▸ **Aim**
Repeat every one of the lines below word for word, leaving the pictures out of your answer.

(Rows of pointing data)
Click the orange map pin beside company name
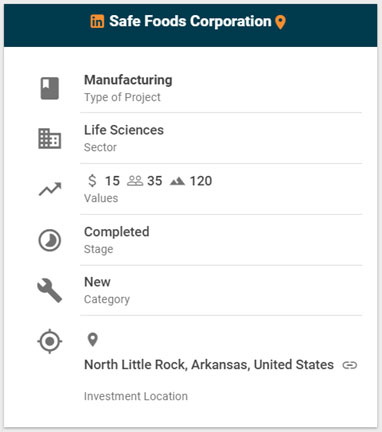This screenshot has width=382, height=432. (281, 22)
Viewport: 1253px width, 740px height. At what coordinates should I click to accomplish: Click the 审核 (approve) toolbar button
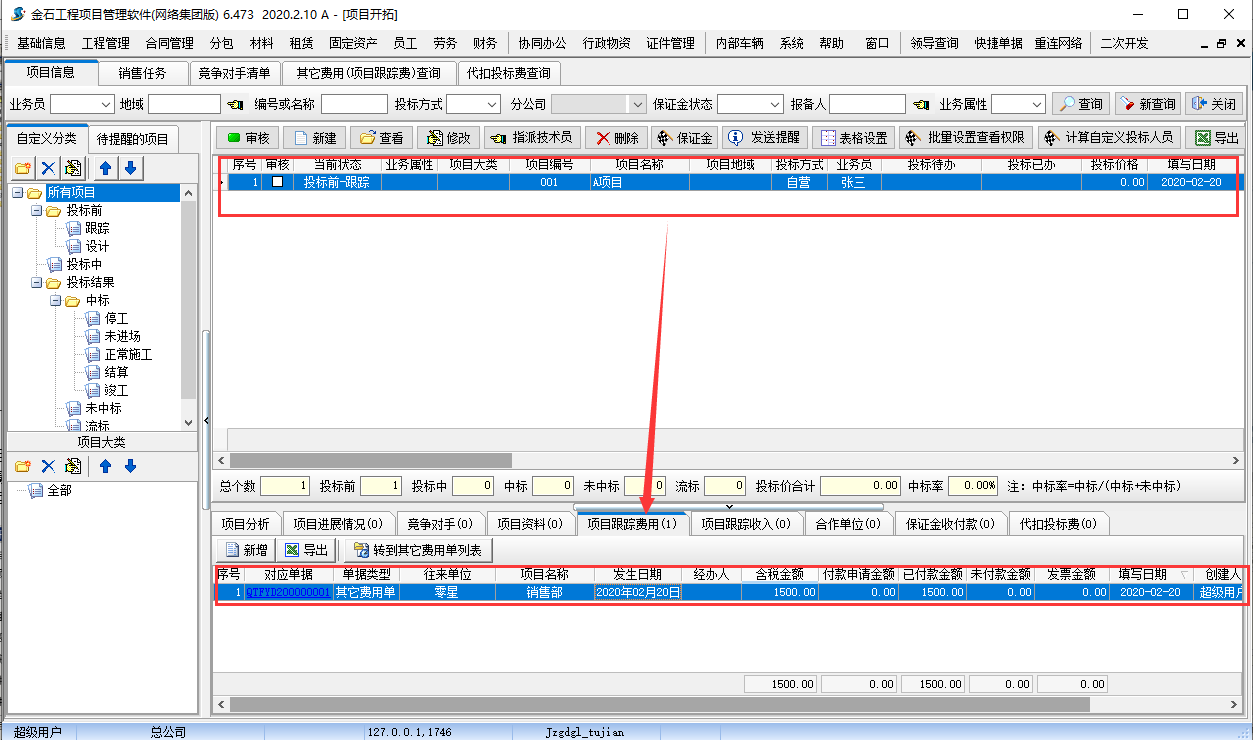[x=248, y=138]
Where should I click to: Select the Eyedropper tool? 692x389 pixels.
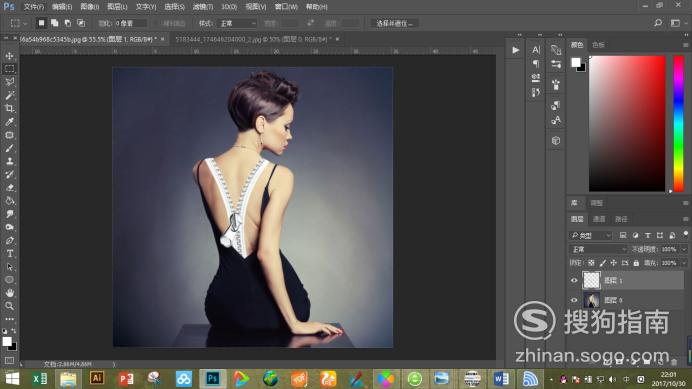coord(9,122)
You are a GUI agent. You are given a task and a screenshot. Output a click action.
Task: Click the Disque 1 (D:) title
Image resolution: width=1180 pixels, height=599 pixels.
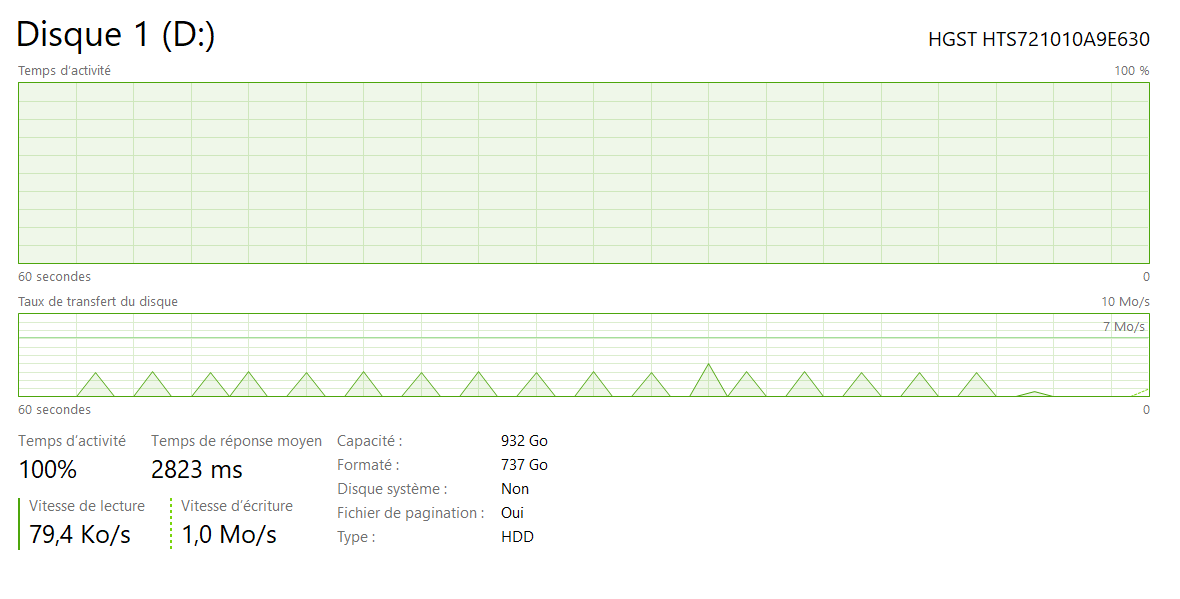[116, 35]
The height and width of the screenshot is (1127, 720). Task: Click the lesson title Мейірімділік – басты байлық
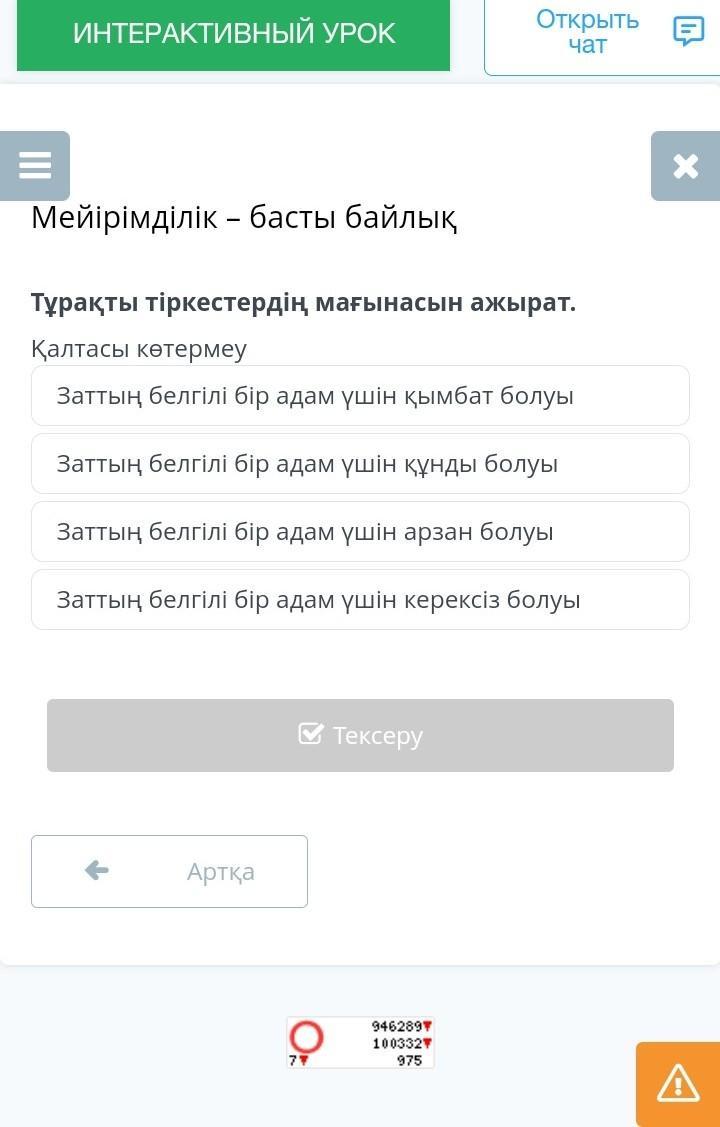[x=244, y=217]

▸ **Exercise solution**
Click the orange map pin beside company name
This screenshot has width=382, height=432. (281, 22)
Viewport: 1253px width, 740px height. At what coordinates should I click to accomplish: Click the 审核 (approve) toolbar button
[x=248, y=138]
Where should I click to: Select the Eyedropper tool? 692x389 pixels.
coord(9,122)
You are a GUI agent. You are given a task and a screenshot. Output a click action.
Task: Click the Disque 1 (D:) title
Image resolution: width=1180 pixels, height=599 pixels.
[116, 35]
The height and width of the screenshot is (1127, 720). Task: Click the lesson title Мейірімділік – басты байлық
[x=244, y=217]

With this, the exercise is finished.